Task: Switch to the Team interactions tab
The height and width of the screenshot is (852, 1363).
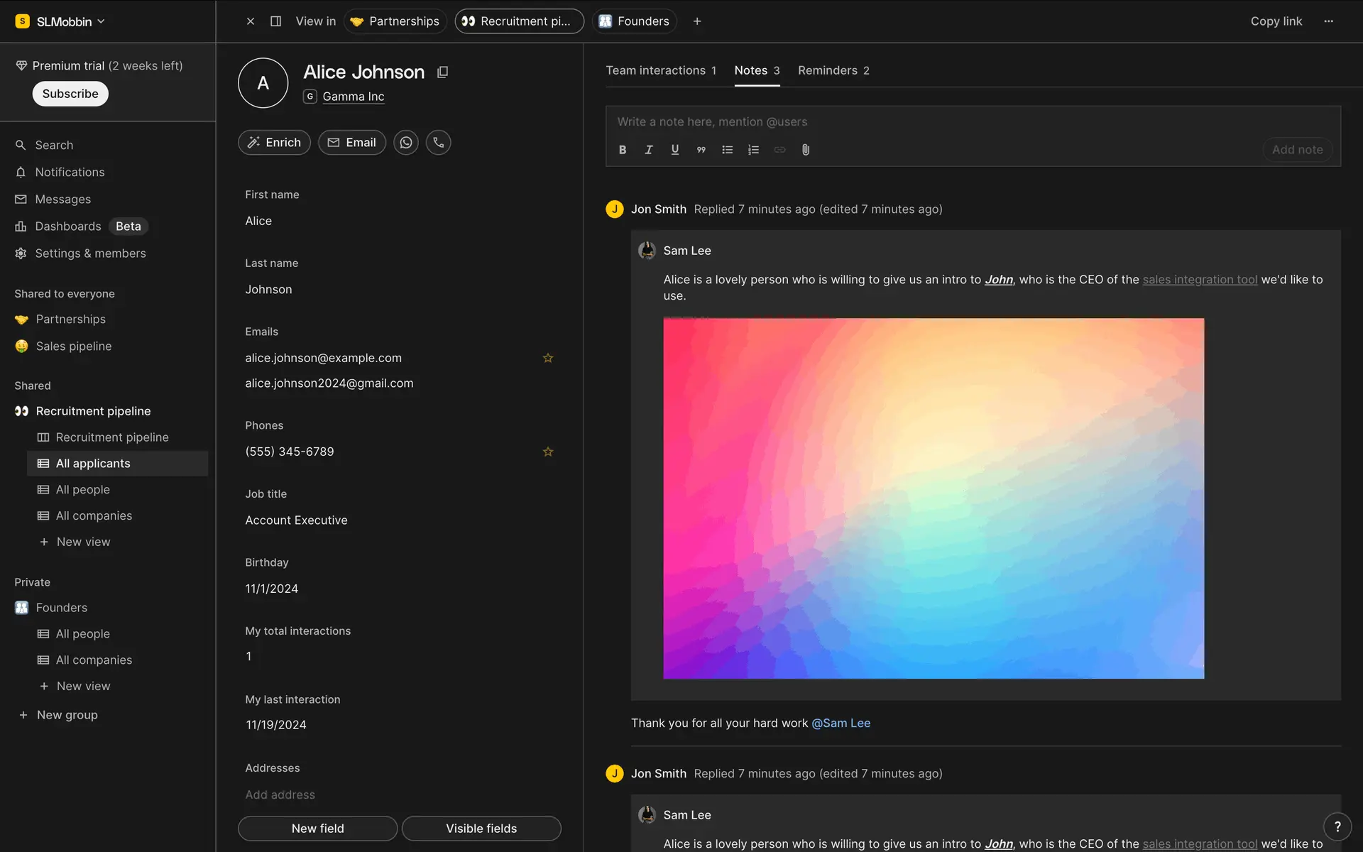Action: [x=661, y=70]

****************

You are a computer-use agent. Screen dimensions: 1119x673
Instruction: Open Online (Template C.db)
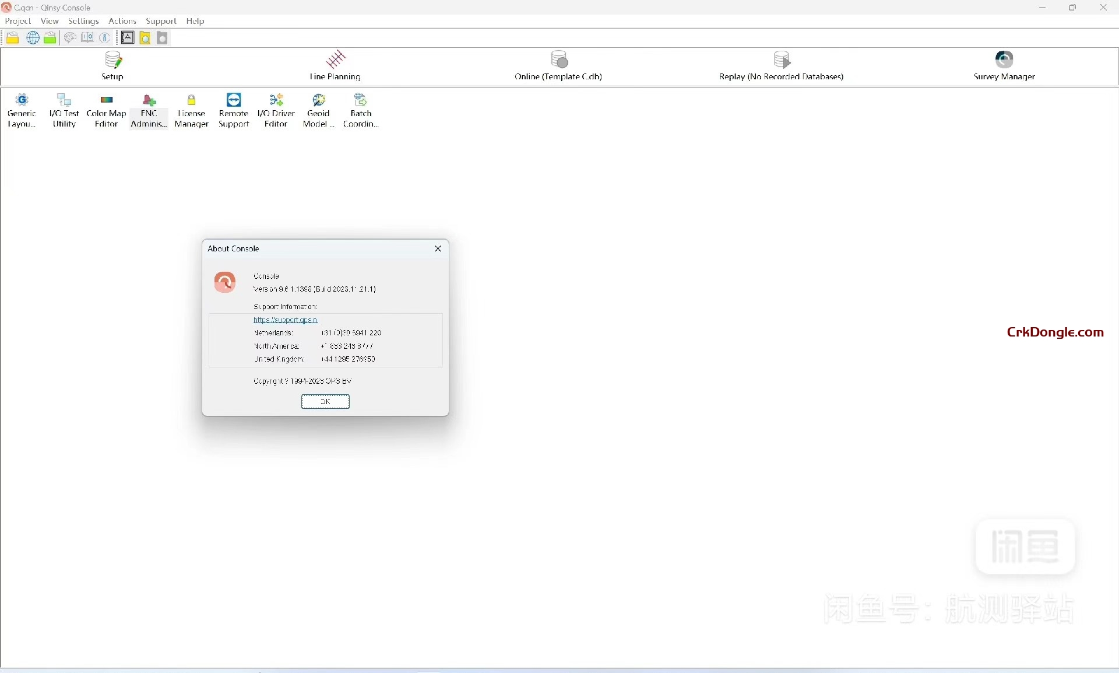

****************

■ AIM OF THE TASK:
Using the entries above, repeat only the lines from the one containing "You are a computer-use" through the one containing "Instruction: Open Online (Template C.db)", end lines included.

■ SOLUTION TO THIS EXERCISE:
You are a computer-use agent. Screen dimensions: 1119x673
Instruction: Open Online (Template C.db)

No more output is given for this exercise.